Unlike humans, plants only react to infections when they sustain specific kinds of damage. Now we know that the solution is to get them to produce special "decoy" proteins that can be damaged, in order to get the plant to spring into action. In a study appearing this week in Science, scientists at Indiana University describe how they altered a plant's genes to increase its resistance to disease. They haven't reprogrammed them to make natural pesticides, or to recognise a wider range of pathogens. In a way, they have made it more vulnerable to certain viruses and fungi. That vulnerability will help the plant activate its response to a wide variety of invaders — and might save a lot of crops over the next few years.
When plants get invaded by viruses, they don't send their equivalent of white blood cells after the invader, like the human immune system would do. Instead they approach sickness the way cities do — by quarantining the affected areas. Deprive anything of nutrients long enough, and it will die.
The trouble is, plants don't automatically know they have been invaded. They have built-in sensor proteins that, when destroyed, will trigger the plant's reaction, but there are plenty of pathogens that slip past those sensors. In the case of aradopsis, a plant commonly used as a model by labs, its immune system is triggered when a particular kind of alarm protein is destroyed — usually when it is split by an enzyme commonly secreted by bacteria. This in turn alerts another type of protein that it's time to go to battle against infection.

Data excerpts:
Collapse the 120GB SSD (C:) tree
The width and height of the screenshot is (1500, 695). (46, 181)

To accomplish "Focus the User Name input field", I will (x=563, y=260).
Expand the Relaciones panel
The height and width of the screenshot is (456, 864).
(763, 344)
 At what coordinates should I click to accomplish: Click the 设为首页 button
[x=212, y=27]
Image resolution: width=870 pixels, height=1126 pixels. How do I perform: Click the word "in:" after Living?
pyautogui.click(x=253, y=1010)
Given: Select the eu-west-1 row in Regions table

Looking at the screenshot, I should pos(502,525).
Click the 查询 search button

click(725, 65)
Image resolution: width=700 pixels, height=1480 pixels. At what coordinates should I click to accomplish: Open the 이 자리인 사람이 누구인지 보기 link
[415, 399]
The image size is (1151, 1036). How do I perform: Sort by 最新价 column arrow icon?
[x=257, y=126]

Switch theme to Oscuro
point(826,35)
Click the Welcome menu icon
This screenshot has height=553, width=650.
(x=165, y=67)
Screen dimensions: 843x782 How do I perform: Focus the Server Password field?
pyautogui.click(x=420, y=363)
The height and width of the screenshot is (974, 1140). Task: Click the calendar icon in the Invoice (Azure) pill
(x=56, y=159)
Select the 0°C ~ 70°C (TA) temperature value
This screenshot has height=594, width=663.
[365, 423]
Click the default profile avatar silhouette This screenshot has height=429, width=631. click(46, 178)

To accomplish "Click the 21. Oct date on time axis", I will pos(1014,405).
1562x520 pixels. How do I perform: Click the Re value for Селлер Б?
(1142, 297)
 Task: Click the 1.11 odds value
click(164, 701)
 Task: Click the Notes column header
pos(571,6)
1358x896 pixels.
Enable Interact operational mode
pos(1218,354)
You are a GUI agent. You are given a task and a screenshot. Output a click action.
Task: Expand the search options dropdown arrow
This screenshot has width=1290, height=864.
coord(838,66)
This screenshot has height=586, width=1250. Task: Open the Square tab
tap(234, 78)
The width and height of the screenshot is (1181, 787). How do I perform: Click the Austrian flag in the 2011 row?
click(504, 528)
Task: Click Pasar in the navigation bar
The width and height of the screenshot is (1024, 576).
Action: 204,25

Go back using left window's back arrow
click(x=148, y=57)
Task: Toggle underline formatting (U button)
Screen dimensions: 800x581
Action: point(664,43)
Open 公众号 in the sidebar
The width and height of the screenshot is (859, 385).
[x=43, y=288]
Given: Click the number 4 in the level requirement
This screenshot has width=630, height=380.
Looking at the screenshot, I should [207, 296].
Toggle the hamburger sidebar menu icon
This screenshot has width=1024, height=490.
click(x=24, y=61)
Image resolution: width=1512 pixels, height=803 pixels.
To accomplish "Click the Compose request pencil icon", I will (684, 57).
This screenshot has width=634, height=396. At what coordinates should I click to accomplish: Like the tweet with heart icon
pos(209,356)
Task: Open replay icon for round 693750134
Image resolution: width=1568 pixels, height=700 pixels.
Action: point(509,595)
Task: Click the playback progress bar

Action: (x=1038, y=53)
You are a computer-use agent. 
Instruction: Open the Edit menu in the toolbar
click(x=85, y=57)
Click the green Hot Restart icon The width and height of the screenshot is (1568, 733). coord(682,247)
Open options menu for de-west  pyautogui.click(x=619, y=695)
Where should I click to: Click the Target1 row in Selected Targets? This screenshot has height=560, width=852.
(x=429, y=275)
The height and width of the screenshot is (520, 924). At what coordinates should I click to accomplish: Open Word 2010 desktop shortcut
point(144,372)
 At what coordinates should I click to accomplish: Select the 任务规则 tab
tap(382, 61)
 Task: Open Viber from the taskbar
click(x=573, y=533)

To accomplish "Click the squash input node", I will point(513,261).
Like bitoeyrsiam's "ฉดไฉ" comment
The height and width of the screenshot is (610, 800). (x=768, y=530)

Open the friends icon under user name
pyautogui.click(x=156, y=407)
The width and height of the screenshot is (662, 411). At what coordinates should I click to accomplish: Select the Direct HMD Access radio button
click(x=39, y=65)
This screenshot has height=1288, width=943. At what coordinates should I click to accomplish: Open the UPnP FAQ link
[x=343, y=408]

*What to work on*
Write what comes next in the text on plant disease resistance, picking up right after its last sentence.

*Answer to the problem*
The scientists wondered how they might tweak the genes to trigger the production of the destructo-protein in order to combat an invading virus (as opposed to bacteria). To do this, the scientists altered the plant's genes in such a way that the alarm protein's structure is modified in such a way that it can be split by a different enzyme usually put out by viruses.
The result would be, ideally, what's depicted in the picture above. The plant on the left is infected with a turnip mosaic virus tagged with a fluorescent green protein. Three weeks after the infection, it still glows. The plant on the right is uninfected and a healthy purple, due to the chlorophyll in its leaves.
Because a number of pathogens, including viruses, bacteria and fungi, put out the same enzymes, it could be possible to make a wide variety of plants responsive pathogens to which they would otherwise have had no resistance.